● **EXERCISE PROMPT**: Report each line of the rows below that contains the word "Task". Case counts.

★ ★ ★ ★

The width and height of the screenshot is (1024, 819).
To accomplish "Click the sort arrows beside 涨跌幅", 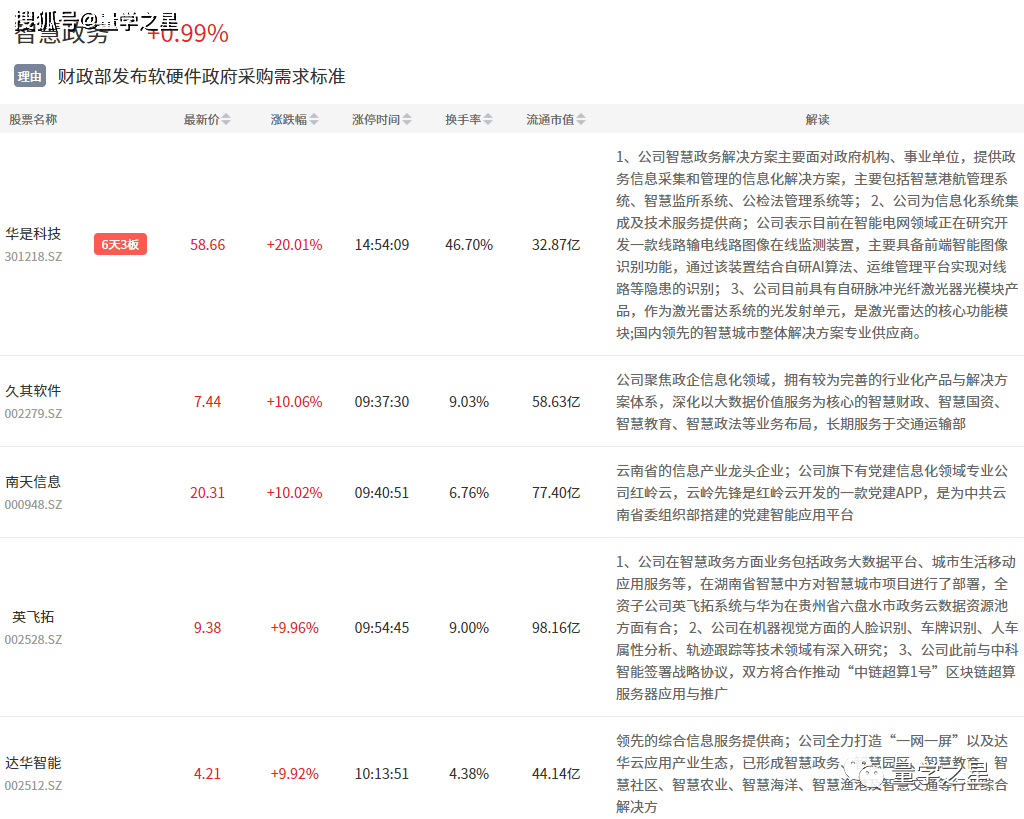I will point(314,120).
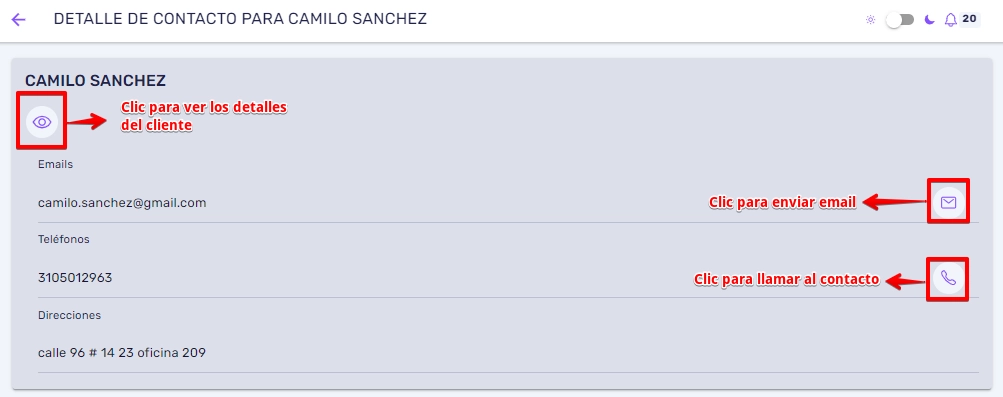Screen dimensions: 1003x397
Task: Click the red note "Clic para llamar al contacto"
Action: (x=787, y=279)
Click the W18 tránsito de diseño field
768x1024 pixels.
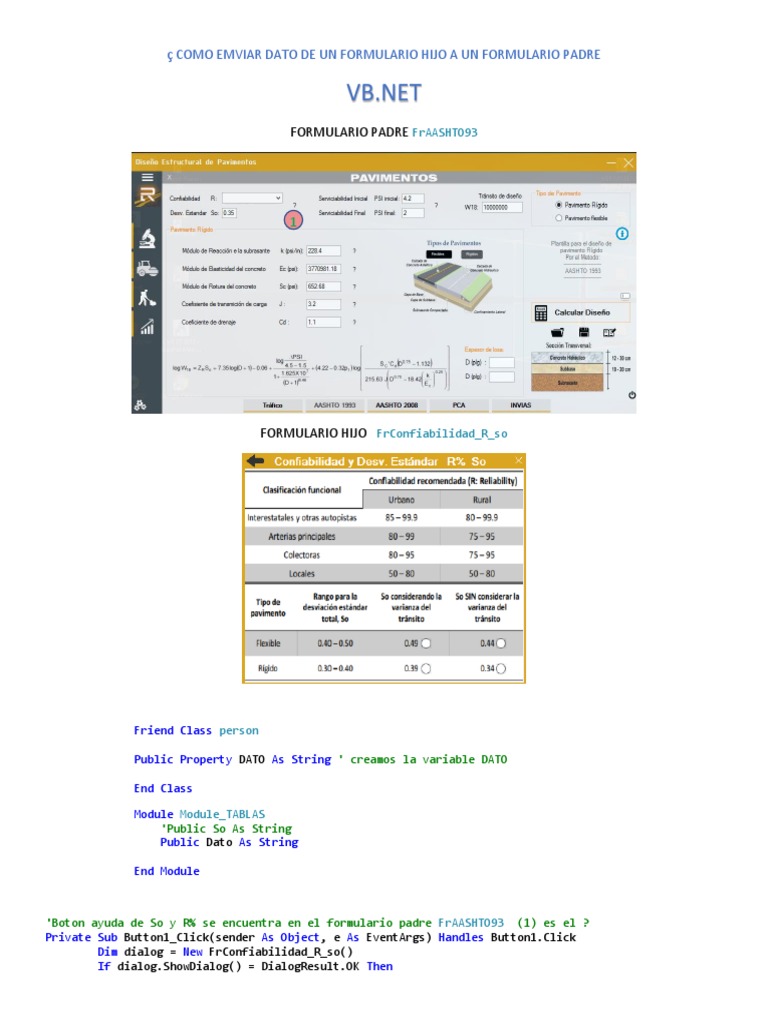(502, 208)
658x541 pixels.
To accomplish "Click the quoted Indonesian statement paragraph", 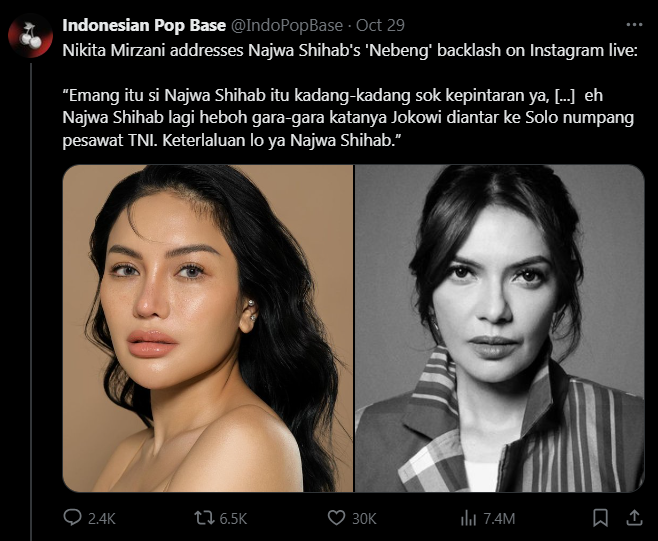I will tap(348, 118).
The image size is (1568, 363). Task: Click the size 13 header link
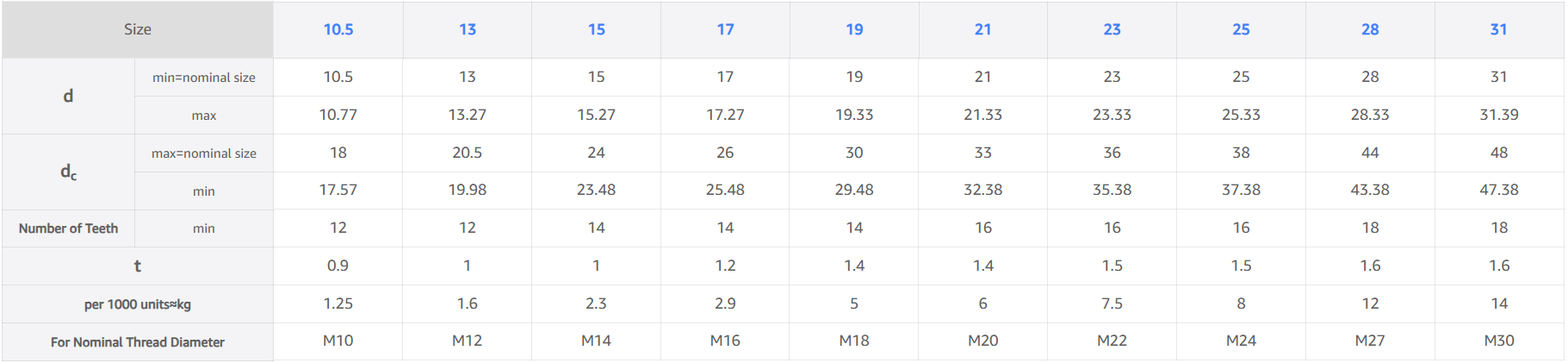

★ ★ ★ ★

● **ANSWER TO THIS EXERCISE**:
Task: Click the red note "Clic para llamar al contacto"
The image size is (1568, 363). Task: Click the size 13 header link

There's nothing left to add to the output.